TASK INSTRUCTIONS: The whole answer is the data below, retyped exactly.

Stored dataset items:
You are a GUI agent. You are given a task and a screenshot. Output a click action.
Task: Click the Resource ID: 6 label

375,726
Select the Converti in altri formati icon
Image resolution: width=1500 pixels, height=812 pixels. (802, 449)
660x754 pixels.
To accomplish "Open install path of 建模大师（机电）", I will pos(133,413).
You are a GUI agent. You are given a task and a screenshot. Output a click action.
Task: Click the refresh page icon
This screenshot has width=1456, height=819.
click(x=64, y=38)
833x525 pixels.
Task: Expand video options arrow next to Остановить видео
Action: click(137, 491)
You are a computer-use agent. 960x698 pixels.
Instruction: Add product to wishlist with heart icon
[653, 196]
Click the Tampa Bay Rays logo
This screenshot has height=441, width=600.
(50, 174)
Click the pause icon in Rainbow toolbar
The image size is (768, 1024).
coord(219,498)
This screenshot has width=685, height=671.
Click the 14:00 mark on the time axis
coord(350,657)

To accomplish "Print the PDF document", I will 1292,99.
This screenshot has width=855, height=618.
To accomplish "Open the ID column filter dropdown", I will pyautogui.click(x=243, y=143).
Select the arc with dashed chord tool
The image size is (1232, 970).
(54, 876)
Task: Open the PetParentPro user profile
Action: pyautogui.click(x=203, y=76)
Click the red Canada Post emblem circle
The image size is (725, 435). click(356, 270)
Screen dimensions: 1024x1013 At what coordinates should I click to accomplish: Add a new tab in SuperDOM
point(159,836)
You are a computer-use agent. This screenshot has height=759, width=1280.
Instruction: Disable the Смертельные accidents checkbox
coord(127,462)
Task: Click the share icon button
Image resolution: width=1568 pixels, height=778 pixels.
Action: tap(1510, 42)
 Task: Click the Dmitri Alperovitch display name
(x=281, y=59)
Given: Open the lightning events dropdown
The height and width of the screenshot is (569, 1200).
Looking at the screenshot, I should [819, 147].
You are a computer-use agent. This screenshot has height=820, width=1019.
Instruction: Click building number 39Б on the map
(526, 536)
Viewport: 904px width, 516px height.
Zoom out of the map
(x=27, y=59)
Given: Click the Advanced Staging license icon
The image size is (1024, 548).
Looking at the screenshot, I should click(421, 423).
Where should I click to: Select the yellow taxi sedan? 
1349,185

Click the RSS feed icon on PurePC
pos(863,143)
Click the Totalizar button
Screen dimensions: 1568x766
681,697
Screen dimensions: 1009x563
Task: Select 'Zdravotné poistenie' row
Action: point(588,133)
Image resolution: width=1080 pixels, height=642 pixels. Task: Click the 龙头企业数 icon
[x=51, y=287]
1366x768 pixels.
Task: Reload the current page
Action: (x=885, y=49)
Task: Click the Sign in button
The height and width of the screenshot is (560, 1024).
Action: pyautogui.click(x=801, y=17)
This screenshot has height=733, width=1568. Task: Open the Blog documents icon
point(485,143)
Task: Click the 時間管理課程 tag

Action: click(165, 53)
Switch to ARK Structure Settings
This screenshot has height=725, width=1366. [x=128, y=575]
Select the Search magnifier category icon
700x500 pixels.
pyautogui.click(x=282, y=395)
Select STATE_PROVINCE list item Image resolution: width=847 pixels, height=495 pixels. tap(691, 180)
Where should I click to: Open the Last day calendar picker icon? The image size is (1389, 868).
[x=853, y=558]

ANSWER TO THIS EXERCISE:
You are a GUI agent. You are given a task and a screenshot. Output a click action.
Task: Click the Resource ID: 6 label

375,726
Select the Converti in altri formati icon
Image resolution: width=1500 pixels, height=812 pixels. (802, 449)
660x754 pixels.
To accomplish "Open install path of 建模大师（机电）", I will pos(133,413).
You are a GUI agent. You are given a task and a screenshot. Output a click action.
Task: Click the refresh page icon
This screenshot has width=1456, height=819.
click(x=64, y=38)
833x525 pixels.
Task: Expand video options arrow next to Остановить видео
Action: click(137, 491)
You are a computer-use agent. 960x698 pixels.
Instruction: Add product to wishlist with heart icon
[653, 196]
Click the Tampa Bay Rays logo
This screenshot has height=441, width=600.
(50, 174)
Click the pause icon in Rainbow toolbar
The image size is (768, 1024).
coord(219,498)
This screenshot has width=685, height=671.
Click the 14:00 mark on the time axis
coord(350,657)

To accomplish "Print the PDF document", I will 1292,99.
This screenshot has width=855, height=618.
To accomplish "Open the ID column filter dropdown", I will pyautogui.click(x=243, y=143).
Select the arc with dashed chord tool
The image size is (1232, 970).
(54, 876)
Task: Open the PetParentPro user profile
Action: pyautogui.click(x=203, y=76)
Click the red Canada Post emblem circle
The image size is (725, 435). click(356, 270)
Screen dimensions: 1024x1013 At what coordinates should I click to accomplish: Add a new tab in SuperDOM
point(159,836)
You are a computer-use agent. This screenshot has height=759, width=1280.
Instruction: Disable the Смертельные accidents checkbox
coord(127,462)
Task: Click the share icon button
Image resolution: width=1568 pixels, height=778 pixels.
Action: tap(1510, 42)
 Task: Click the Dmitri Alperovitch display name
(x=281, y=59)
Given: Open the lightning events dropdown
The height and width of the screenshot is (569, 1200).
Looking at the screenshot, I should [819, 147].
You are a computer-use agent. This screenshot has height=820, width=1019.
Instruction: Click building number 39Б on the map
(526, 536)
Viewport: 904px width, 516px height.
Zoom out of the map
(x=27, y=59)
Given: Click the Advanced Staging license icon
The image size is (1024, 548).
Looking at the screenshot, I should click(421, 423).
Where should I click to: Select the yellow taxi sedan? 
1349,185

Click the RSS feed icon on PurePC
pos(863,143)
Click the Totalizar button
Screen dimensions: 1568x766
681,697
Screen dimensions: 1009x563
Task: Select 'Zdravotné poistenie' row
Action: point(588,133)
Image resolution: width=1080 pixels, height=642 pixels. Task: Click the 龙头企业数 icon
[x=51, y=287]
1366x768 pixels.
Task: Reload the current page
Action: (x=885, y=49)
Task: Click the Sign in button
The height and width of the screenshot is (560, 1024).
Action: pyautogui.click(x=801, y=17)
This screenshot has height=733, width=1568. Task: Open the Blog documents icon
point(485,143)
Task: Click the 時間管理課程 tag

Action: click(165, 53)
Switch to ARK Structure Settings
This screenshot has height=725, width=1366. [x=128, y=575]
Select the Search magnifier category icon
700x500 pixels.
pyautogui.click(x=282, y=395)
Select STATE_PROVINCE list item Image resolution: width=847 pixels, height=495 pixels. tap(691, 180)
Where should I click to: Open the Last day calendar picker icon? The image size is (1389, 868).
[x=853, y=558]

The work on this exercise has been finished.